Tourist Information, Strathpeffer
©2022 Gazetteer for Scotland

Tourist Information, Strathpeffer

Located 4 miles (6 km) west of Dingwall, along the valley of Strath Peffer, is the spa village of the same name. Several local springs supply water rich in sulphur and iron. In 1777, the local minister wrote that these waters had curative properties and by 1819 facilities had been built to service an increasing number of visitors. In 1885 the railway arrived in Strathpeffer, and between then and the First World War, the town became a popular resort for the wealthy in need of 'treatments', which included both drinking and bathing in the water. Grand hotels and houses were built in distinctive grey metamorphic stone, giving the town grandeur beyond its size. After taking the waters, visitors would enjoy popular tea dances. In 1880, the author Robert Louis Stevenson (1850-94) stayed in the Ben Wyvis Hotel with his American wife Fanny, the couple having married in San Francisco just three months previously.

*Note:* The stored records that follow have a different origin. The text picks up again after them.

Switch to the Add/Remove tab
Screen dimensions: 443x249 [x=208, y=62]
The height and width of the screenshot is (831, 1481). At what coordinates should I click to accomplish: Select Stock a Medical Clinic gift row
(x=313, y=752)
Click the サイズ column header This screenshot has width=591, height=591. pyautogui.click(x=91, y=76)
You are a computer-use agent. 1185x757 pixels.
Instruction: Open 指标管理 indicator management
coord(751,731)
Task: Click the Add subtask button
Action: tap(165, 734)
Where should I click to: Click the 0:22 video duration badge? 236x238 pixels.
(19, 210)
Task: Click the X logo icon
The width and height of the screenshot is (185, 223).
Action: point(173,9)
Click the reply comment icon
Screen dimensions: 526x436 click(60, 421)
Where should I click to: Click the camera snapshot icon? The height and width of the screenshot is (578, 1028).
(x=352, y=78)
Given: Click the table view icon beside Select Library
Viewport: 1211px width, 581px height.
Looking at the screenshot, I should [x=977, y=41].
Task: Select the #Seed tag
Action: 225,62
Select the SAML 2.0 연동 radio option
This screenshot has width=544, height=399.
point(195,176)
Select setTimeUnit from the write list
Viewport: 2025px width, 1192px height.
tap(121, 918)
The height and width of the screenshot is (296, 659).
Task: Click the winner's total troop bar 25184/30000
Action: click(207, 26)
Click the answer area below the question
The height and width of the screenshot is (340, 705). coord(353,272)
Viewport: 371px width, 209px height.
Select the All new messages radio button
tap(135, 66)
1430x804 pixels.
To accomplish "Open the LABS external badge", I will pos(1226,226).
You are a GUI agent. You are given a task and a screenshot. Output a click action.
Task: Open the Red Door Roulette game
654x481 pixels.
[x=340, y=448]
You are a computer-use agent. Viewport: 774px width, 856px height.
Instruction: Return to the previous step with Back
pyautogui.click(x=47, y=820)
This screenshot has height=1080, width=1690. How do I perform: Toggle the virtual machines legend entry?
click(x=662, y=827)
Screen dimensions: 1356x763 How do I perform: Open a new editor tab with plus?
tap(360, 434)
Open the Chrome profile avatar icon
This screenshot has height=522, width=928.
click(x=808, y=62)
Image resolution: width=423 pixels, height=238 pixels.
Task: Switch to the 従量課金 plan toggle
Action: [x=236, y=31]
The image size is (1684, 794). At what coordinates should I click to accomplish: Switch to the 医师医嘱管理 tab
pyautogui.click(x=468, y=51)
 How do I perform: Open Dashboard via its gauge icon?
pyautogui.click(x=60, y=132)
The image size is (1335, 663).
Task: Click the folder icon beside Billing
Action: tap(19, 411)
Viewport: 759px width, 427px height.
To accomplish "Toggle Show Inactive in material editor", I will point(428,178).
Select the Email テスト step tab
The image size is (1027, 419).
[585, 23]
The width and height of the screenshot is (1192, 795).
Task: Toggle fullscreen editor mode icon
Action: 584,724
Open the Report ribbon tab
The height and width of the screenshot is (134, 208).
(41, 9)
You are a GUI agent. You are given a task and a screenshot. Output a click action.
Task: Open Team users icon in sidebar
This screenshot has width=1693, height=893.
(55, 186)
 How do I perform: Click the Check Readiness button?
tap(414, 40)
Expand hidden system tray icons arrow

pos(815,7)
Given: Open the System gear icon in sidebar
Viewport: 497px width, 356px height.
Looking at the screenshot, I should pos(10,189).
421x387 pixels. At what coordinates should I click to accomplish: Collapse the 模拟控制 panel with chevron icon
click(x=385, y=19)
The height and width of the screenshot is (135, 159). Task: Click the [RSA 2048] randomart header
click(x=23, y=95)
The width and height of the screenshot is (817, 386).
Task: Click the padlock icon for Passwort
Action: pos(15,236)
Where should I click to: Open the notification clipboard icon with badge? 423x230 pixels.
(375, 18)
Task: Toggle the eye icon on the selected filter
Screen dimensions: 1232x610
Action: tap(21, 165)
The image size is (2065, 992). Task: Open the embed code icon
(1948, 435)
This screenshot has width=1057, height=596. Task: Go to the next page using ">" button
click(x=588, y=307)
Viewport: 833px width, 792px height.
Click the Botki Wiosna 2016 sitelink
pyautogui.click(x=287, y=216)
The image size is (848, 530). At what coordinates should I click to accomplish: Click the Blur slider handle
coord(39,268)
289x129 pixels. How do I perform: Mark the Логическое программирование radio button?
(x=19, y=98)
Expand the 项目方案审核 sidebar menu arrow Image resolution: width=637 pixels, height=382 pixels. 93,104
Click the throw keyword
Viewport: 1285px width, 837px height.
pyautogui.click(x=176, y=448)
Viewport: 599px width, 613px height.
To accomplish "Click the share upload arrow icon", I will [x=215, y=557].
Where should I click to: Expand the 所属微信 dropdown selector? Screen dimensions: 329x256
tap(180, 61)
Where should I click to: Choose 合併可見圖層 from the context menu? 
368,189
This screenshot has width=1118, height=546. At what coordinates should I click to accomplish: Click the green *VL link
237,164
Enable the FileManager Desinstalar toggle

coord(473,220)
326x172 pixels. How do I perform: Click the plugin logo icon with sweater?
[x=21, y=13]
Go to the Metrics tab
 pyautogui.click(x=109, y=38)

Today, Strathpeffer is again a significant tourist centre, making use of its legacy of large Victorian hotels primarily for coach parties touring the Highlands. Attractions include the Museum of Childhood and craft centre located in the old railway station, the Strathpeffer Spa Pavilion and the Upper Pump Room, which gives an appreciation of the spa facilities in their heyday. The village also benefits from a Belgian chocolate factory. Nearby is Castle Leod, a Mackenzie stronghold and now a seat of the Earls of Cromartie.